CRITICAL questions about the utility of Progression Independent of Relapse Activity (PIRA) and Relapse-Associated Worsening (RAW) as outcome measures in clinical trials for relapsing-remitting multiple sclerosis (RRMS) have been investigated in recently published research. While PIRA has gained attention for reflecting the chronic neurodegenerative aspect of MS, this research underscores its limitations, including susceptibility to random variation and measurement errors.
The study reanalyzed data from the AFFIRM and SENTINEL trials, which collectively included 2,113 participants monitored over 2 years. Disability worsening was assessed using 3-month–confirmed disability worsening (3M-CDW), RAW, and PIRA metrics. Researchers also investigated the relationship between these outcomes and MRI-detected disease activity.
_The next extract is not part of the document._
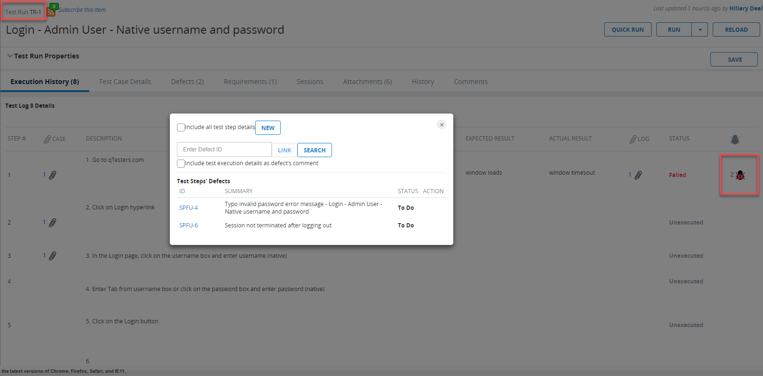The width and height of the screenshot is (763, 376).
Task: Click the bug icon in the column header
Action: 735,140
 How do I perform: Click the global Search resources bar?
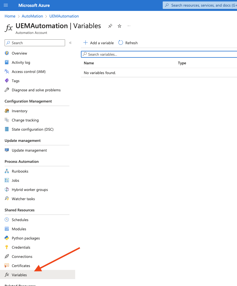[x=202, y=5]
Key findings revealed that 42.4% of participants exhibited radiologic disease activity during the study, yet only 8% experienced a 3M-CDW event. Notably, most 3M-CDW events were attributed to PIRA (6.8%) rather than RAW (0.9%). However, 42.2% of participants with PIRA showed MRI activity in the first year, and 30.9% in the second, suggesting overlap between inflammatory activity and neurodegenerative progression. Improvement events, defined similarly to worsening events, occurred more frequently than PIRA in all trial arms.
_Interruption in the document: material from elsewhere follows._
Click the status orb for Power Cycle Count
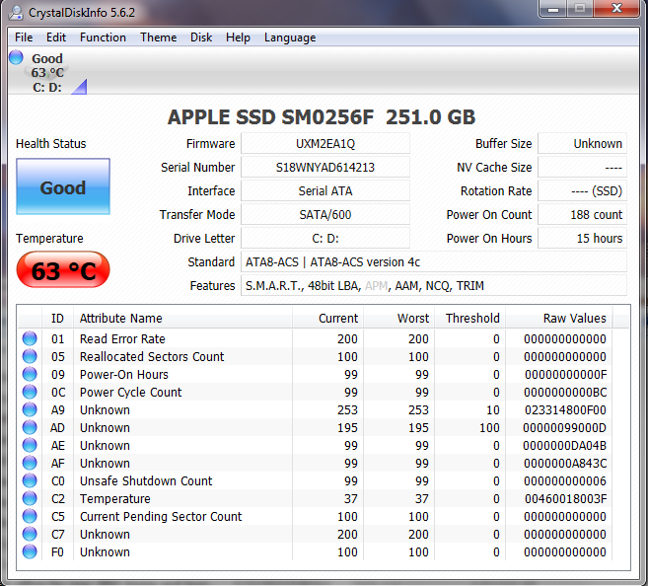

The study’s authors caution that the current definitions of PIRA and RAW fail to reliably distinguish between disability progression due to inflammation and chronic neurodegeneration. Moreover, the metrics exhibited significant variability, echoing concerns about other established trial outcomes.
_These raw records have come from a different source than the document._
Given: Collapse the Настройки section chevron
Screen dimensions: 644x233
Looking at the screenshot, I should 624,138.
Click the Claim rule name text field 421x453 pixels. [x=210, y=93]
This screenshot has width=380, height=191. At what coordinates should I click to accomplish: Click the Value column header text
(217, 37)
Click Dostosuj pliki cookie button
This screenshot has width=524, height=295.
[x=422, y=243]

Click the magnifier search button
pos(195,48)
These findings call for further validation of PIRA and RAW in additional clinical datasets and emphasize the need for more comprehensive MRI monitoring in future trials. Refining these metrics could significantly enhance their reliability and utility in assessing treatments for RRMS.
This research invites healthcare professionals and trial designers to critically evaluate current methodologies and explore advanced tools for monitoring MS progression, ultimately improving patient outcomes.
Reference: Strijbis EMM et al. Utility of Progression Independent of Relapse Activity as a Trial Outcome in Relapsing-Remitting Multiple Sclerosis. Neurology. 2025;104(2).